Ruby Oskam from Dunedin takes the opportunity for a snap among the sunflowers. Photo / Stephen Jaquiery, Otago Daily Times
The sunflowers near Weston are in full bloom, and are attracting more than just birds.
Owners Peter and Sandra Mitchell said the flowers generated a lot of interest from the public and it was not uncommon for people to stop and take pictures.
Although the couple did not mind visitors enjoying the flowers, it was an issue when people entered the field, and took or knocked over flowers.
People would sometimes get a shock when hopping the electric fence that was placed around the crop for the farm's cattle, Peter Mitchell said.
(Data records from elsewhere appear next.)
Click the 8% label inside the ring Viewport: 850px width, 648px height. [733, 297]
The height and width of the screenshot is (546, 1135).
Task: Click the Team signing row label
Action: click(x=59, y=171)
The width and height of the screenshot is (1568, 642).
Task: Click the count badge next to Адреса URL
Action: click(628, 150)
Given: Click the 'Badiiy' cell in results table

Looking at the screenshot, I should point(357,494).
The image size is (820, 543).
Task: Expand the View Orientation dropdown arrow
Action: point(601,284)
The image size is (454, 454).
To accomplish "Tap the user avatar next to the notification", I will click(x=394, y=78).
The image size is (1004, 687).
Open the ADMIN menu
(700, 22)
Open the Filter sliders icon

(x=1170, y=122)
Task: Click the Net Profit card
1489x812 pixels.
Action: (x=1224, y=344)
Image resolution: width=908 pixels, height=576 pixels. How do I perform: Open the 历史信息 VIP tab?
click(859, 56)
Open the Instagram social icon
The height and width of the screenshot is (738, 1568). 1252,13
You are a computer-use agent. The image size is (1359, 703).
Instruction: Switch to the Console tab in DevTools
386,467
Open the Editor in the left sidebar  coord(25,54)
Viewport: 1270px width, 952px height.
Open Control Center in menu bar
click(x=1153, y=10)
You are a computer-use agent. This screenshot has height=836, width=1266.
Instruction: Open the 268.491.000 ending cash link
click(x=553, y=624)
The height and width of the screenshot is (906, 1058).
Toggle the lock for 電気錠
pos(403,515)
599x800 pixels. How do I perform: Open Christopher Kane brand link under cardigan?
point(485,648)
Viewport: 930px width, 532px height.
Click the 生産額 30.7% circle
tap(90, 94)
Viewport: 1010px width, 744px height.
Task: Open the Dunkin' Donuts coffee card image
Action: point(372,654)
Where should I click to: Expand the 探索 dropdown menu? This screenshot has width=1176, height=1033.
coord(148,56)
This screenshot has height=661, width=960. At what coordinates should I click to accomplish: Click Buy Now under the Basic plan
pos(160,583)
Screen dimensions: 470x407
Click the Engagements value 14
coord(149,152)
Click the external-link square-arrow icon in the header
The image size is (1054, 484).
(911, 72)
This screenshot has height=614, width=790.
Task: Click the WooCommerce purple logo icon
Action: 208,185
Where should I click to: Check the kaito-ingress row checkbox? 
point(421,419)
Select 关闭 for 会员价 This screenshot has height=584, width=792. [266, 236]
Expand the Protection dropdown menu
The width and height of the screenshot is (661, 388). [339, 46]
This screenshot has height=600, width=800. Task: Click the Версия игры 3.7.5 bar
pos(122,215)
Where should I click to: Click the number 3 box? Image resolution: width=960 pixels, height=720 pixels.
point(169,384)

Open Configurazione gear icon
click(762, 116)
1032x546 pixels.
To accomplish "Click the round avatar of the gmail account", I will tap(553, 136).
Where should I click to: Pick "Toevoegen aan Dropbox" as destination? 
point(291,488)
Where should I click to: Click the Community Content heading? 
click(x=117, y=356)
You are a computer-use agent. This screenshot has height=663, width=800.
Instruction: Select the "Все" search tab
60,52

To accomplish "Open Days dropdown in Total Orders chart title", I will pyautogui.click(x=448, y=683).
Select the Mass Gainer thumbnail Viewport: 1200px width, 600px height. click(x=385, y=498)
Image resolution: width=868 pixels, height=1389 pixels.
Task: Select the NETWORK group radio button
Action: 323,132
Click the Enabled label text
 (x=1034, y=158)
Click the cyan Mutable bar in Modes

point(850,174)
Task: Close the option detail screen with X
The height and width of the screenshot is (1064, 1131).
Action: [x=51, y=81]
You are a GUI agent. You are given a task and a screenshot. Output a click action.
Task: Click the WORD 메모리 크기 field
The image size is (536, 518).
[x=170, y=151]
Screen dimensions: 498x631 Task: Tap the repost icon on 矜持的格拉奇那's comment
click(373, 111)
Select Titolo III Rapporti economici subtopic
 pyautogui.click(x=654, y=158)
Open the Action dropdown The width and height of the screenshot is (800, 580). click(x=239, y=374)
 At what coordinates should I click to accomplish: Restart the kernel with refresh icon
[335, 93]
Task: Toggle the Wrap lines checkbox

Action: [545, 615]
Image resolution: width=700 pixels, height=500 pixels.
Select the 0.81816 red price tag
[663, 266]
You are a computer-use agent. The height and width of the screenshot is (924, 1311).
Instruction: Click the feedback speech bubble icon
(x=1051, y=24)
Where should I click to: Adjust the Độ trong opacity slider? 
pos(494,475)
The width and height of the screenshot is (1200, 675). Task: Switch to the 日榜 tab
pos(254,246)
The crop was rotated around their farm every five years to allow for diseases to naturally dissipate.
In March, the flower heads will be harvested before the seeds are artificially dried.
Mitchell said because the farm was located so close to the coast, the conditions were too damp for them to dry on their own.
If they were to wait for the seeds to dry naturally, wild birds would decimate the crop.
"They'll eat the lot and won't pay for it."
Mitchell was the fifth-generation owner of the family-operated business and hoped that one of his two sons — one of whom was working on the farm and the other as a production agronomist in Christchurch — would eventually take over.
The flowers were originally grown in the 1970s by Mitchell's father and uncle, who intended to produce oil.
When they discovered the seeds did not yield enough oil, they switched their focus to producing birdseed.
The seeds were exclusively grown for Topflite, a business the couple co-owned with Mitchell's cousin.